:: Set exercise ::
Can you update the entries below so that every "icon" becomes "button", with everything else unchanged and the pictures left out of your answer?

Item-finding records

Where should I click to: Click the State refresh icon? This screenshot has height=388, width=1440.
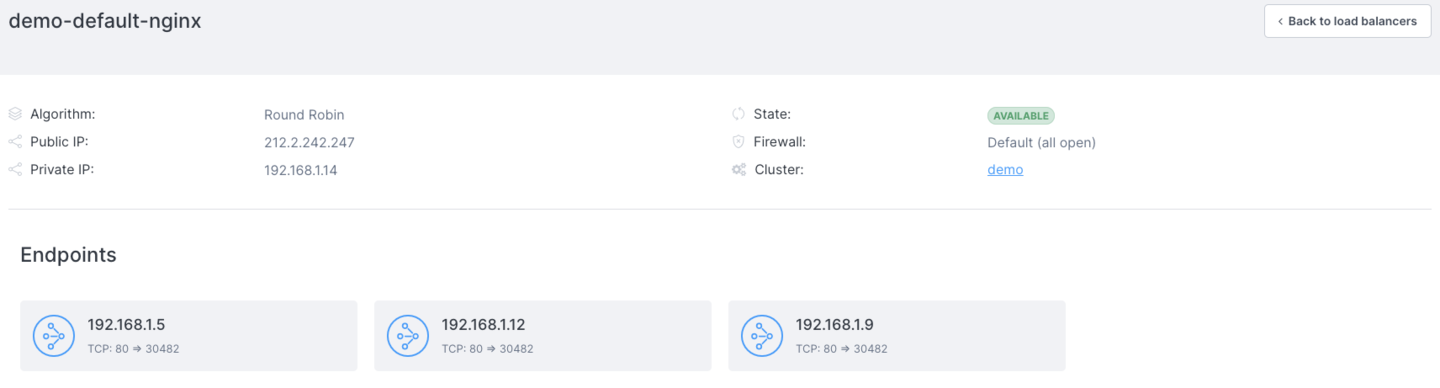pyautogui.click(x=739, y=114)
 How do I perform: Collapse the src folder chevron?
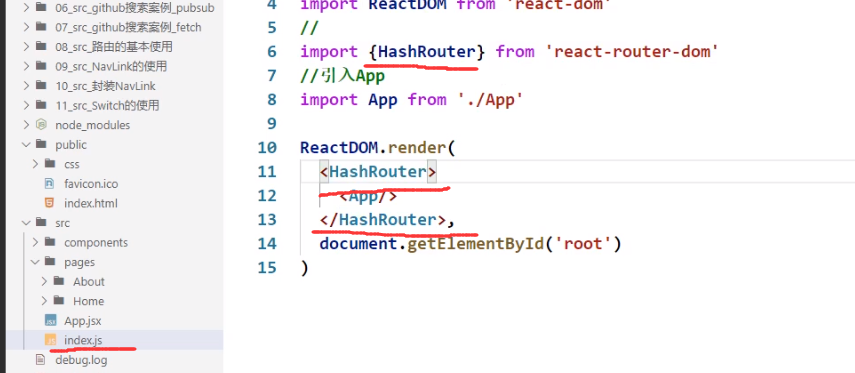tap(26, 222)
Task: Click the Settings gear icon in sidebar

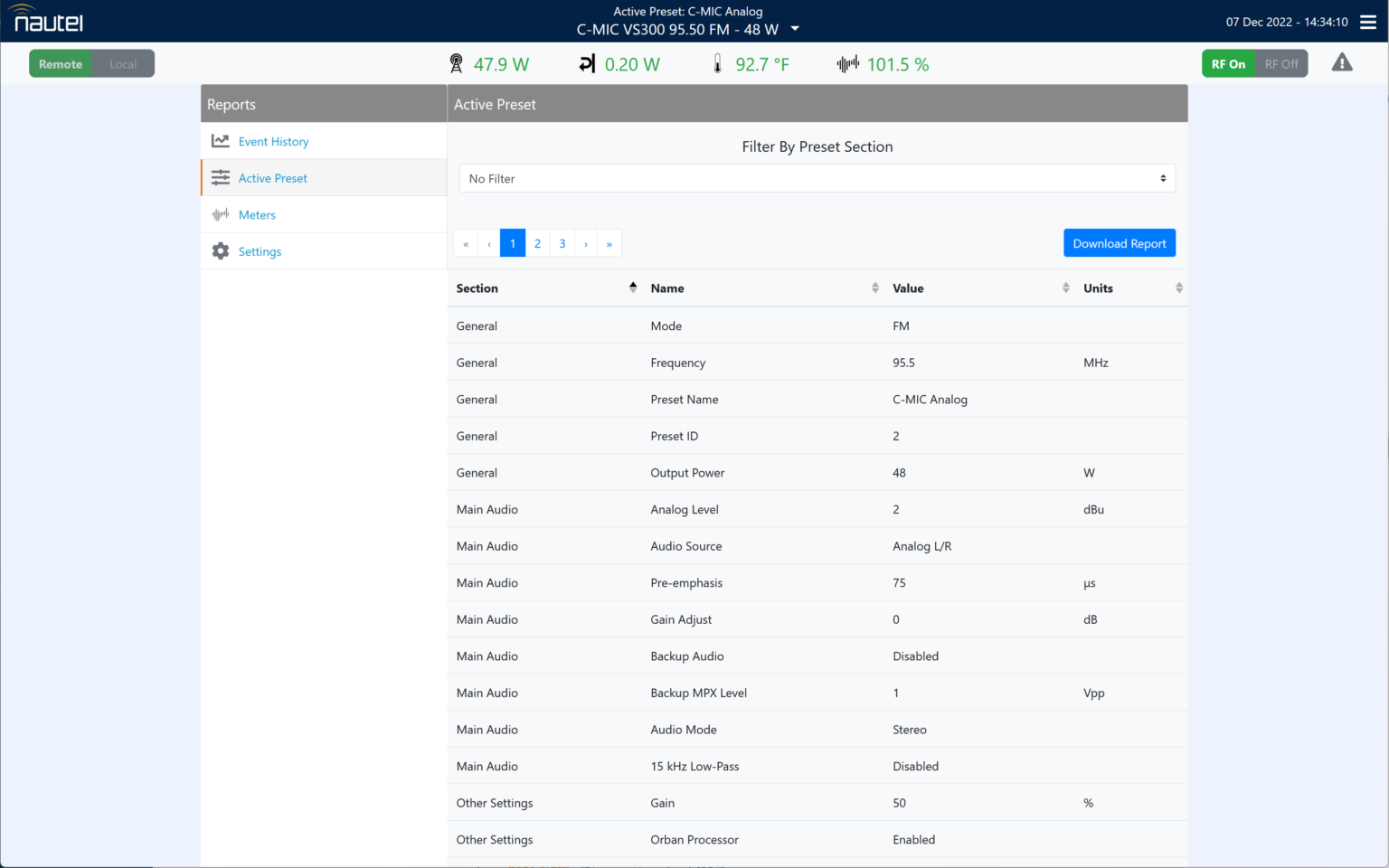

:: Response ::
Where should I click to: Click the State refresh button? This screenshot has height=388, width=1440.
pyautogui.click(x=739, y=114)
 How do I perform: Collapse the src folder chevron?
tap(26, 222)
Task: Click the Settings gear button in sidebar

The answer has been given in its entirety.